Naar aanleiding van het onderzoek voor de documentaireserie: De pompmoord, hebben wij verschillende betrokken instanties om een reactie gevraagd.

De reactie van het Openbaar Ministerie Oost-Nederland: 

In 2004 heeft het Gerechtshof vier mensen veroordeeld voor dit misdrijf en heeft daarmee de zienswijze van het OM van toentertijd gevolgd. Na deze onherroepelijke veroordeling is er, voor zover bekend, geen cassatie ingediend en is er ook geen herzieningsverzoek ingediend door een veroordeelde of de PG. Dit maakt dat, aangezien het Hof zich heeft gebogen over deze zaak, het OM terughoudend is in haar oordeel over deze zaak en derhalve inhoudelijk niet kan reageren.

In zijn algemeenheid kan ten aanzien van de vragen wel worden opgemerkt dat het aan de rechtbank en het Hof is om de bewijsmiddelen die door het OM worden aangedragen te waarderen en te wegen om het vervolgens al dan niet te gebruiken als wettig en overtuigend bewijsmiddel. Dat geldt voor zowel belastende als ook ontlastende bewijsmiddelen.

Los van het bovenstaande kent het OM de inhoud van uw uitzending in het geheel niet en dit maakt ook dat het niet mogelijk is om, kijkend naar uw vragen, hier op voorhand op te reageren.

Ten slotte kan het OM mededelen dat er geen aparte procedure binnen het OM bestaat voor (herbeoordeling en –overweging) van vermeende justitiële dwalingen. Dit heeft te maken met wettelijk vastgestelde procedure. Immers, op 1 oktober 2012 is de Wet hervorming herziening ten voordele in werking getreden. Dit heeft geleid tot wijzigingen in de regeling van de herziening ten voordele. Bij die wetswijziging is onder meer aan het begrip ‘novum’ (een nieuw gegeven in een zaak) een ruimere betekenis toegekend, zodat in meer gevallen dan voorheen een grond voor herziening kan worden aangenomen.

Een veroordeelde heeft zelf beperkte mogelijkheden om te onderzoeken of er een ‘novum’ is dat aanleiding kan geven tot herziening. Daarom kan een veroordeelde via zijn advocaat aan de procureur-generaal (PG) bij de Hoge Raad verzoeken om hiernaar een onderzoek in te stellen. De PG kan naar aanleiding van zo’n verzoek om nader onderzoek advies inwinnen van de Adviescommissie afgesloten strafzaken (ACAS). De ACAS adviseert over de wenselijkheid en de inhoud van nader onderzoek door de PG. De PG is in beginsel verplicht om het advies van de ACAS in te roepen als de opgelegde straf hoger is dan zes jaar gevangenisstraf.

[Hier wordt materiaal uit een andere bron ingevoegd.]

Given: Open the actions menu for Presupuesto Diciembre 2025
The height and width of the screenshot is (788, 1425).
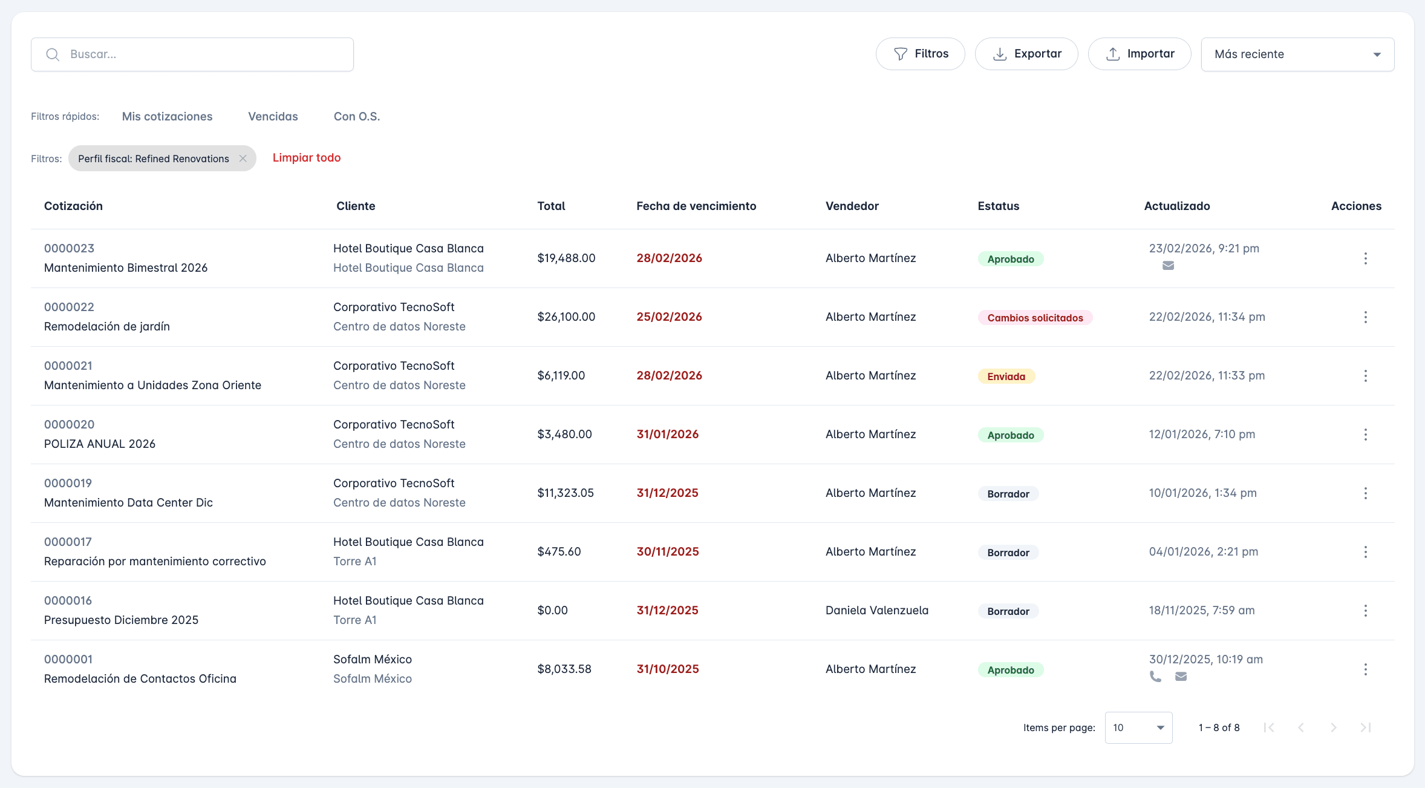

Advisering door de ACAS is niet nodig als de PG zelf al heeft besloten nader onderzoek te doen. Als de PG een verzoek om nader onderzoek toewijst, kan hij een onderzoeksteam samenstellen en/of een rechter-commissaris in strafzaken inschakelen. De uitkomst van het onderzoek kan voor een onherroepelijk veroordeelde aanleiding zijn om vervolgens een herzieningsverzoek bij de Hoge Raad in te dienen.

Mocht er een herzieningsverzoek worden ingediend bij de Hoge Raad en mocht de Hoge Raad oordelen dat de zaak opnieuw moet worden behandeld, dan zal het OM vanzelfsprekend meewerken. Tot die tijd gaat het OM niet inhoudelijk in op uw vragen.